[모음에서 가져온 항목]
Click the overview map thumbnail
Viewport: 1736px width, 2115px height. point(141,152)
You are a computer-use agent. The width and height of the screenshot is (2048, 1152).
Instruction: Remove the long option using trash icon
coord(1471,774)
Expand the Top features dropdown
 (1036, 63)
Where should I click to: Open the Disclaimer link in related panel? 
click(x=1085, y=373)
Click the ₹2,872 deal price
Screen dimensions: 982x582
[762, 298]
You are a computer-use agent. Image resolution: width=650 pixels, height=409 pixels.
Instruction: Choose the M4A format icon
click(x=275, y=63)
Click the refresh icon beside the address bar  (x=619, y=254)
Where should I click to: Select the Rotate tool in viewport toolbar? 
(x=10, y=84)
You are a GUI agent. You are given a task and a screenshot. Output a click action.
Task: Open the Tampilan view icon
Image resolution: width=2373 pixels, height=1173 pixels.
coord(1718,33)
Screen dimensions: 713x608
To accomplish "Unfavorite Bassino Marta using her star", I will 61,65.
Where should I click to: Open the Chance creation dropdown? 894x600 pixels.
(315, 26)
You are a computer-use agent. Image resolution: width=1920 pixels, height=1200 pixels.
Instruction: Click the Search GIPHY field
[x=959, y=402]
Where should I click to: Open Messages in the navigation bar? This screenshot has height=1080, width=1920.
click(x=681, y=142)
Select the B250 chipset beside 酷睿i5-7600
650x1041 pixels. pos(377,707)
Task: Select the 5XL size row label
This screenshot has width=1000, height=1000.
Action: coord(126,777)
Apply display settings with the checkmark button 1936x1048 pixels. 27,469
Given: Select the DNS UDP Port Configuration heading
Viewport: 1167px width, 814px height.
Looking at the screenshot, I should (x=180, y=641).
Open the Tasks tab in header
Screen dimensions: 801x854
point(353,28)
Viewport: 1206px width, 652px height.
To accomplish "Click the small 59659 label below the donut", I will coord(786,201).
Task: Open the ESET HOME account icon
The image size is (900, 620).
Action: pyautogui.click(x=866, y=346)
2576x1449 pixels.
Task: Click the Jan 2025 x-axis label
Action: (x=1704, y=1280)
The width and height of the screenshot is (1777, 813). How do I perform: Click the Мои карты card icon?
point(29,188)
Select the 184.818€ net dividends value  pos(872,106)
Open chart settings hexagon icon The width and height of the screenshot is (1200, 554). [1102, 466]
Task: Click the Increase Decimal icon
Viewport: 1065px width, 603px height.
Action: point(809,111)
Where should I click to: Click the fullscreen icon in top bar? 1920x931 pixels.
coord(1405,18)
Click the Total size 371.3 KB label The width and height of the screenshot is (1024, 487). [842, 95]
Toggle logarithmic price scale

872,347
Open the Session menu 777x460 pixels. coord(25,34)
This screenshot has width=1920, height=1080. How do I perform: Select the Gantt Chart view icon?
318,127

지시문:
위 자료 전체를 한 줄에 문자열 하나씩 대응하는 JSON 배열로 옮겨 쓰세요. 빈 줄은 넣지 마세요.

과제 응답:
[
  "Click the overview map thumbnail",
  "Viewport: 1736px width, 2115px height. point(141,152)",
  "You are a computer-use agent. The width and height of the screenshot is (2048, 1152).",
  "Instruction: Remove the long option using trash icon",
  "coord(1471,774)",
  "Expand the Top features dropdown",
  " (1036, 63)",
  "Where should I click to: Open the Disclaimer link in related panel? ",
  "click(x=1085, y=373)",
  "Click the ₹2,872 deal price",
  "Screen dimensions: 982x582",
  "[762, 298]",
  "You are a computer-use agent. Image resolution: width=650 pixels, height=409 pixels.",
  "Instruction: Choose the M4A format icon",
  "click(x=275, y=63)",
  "Click the refresh icon beside the address bar  (x=619, y=254)",
  "Where should I click to: Select the Rotate tool in viewport toolbar? ",
  "(x=10, y=84)",
  "You are a GUI agent. You are given a task and a screenshot. Output a click action.",
  "Task: Open the Tampilan view icon",
  "Image resolution: width=2373 pixels, height=1173 pixels.",
  "coord(1718,33)",
  "Screen dimensions: 713x608",
  "To accomplish \"Unfavorite Bassino Marta using her star\", I will 61,65.",
  "Where should I click to: Open the Chance creation dropdown? 894x600 pixels.",
  "(315, 26)",
  "You are a computer-use agent. Image resolution: width=1920 pixels, height=1200 pixels.",
  "Instruction: Click the Search GIPHY field",
  "[x=959, y=402]",
  "Where should I click to: Open Messages in the navigation bar? This screenshot has height=1080, width=1920.",
  "click(x=681, y=142)",
  "Select the B250 chipset beside 酷睿i5-7600",
  "650x1041 pixels. pos(377,707)",
  "Task: Select the 5XL size row label",
  "This screenshot has width=1000, height=1000.",
  "Action: coord(126,777)",
  "Apply display settings with the checkmark button 1936x1048 pixels. 27,469",
  "Given: Select the DNS UDP Port Configuration heading",
  "Viewport: 1167px width, 814px height.",
  "Looking at the screenshot, I should (x=180, y=641).",
  "Open the Tasks tab in header",
  "Screen dimensions: 801x854",
  "point(353,28)",
  "Viewport: 1206px width, 652px height.",
  "To accomplish \"Click the small 59659 label below the donut\", I will coord(786,201).",
  "Task: Open the ESET HOME account icon",
  "The image size is (900, 620).",
  "Action: pyautogui.click(x=866, y=346)",
  "2576x1449 pixels.",
  "Task: Click the Jan 2025 x-axis label",
  "Action: (x=1704, y=1280)",
  "The width and height of the screenshot is (1777, 813). How do I perform: Click the Мои карты card icon?",
  "point(29,188)",
  "Select the 184.818€ net dividends value  pos(872,106)",
  "Open chart settings hexagon icon The width and height of the screenshot is (1200, 554). [1102, 466]",
  "Task: Click the Increase Decimal icon",
  "Viewport: 1065px width, 603px height.",
  "Action: point(809,111)",
  "Where should I click to: Click the fullscreen icon in top bar? 1920x931 pixels.",
  "coord(1405,18)",
  "Click the Total size 371.3 KB label The width and height of the screenshot is (1024, 487). [842, 95]",
  "Toggle logarithmic price scale",
  "872,347",
  "Open the Session menu 777x460 pixels. coord(25,34)",
  "This screenshot has width=1920, height=1080. How do I perform: Select the Gantt Chart view icon?",
  "318,127"
]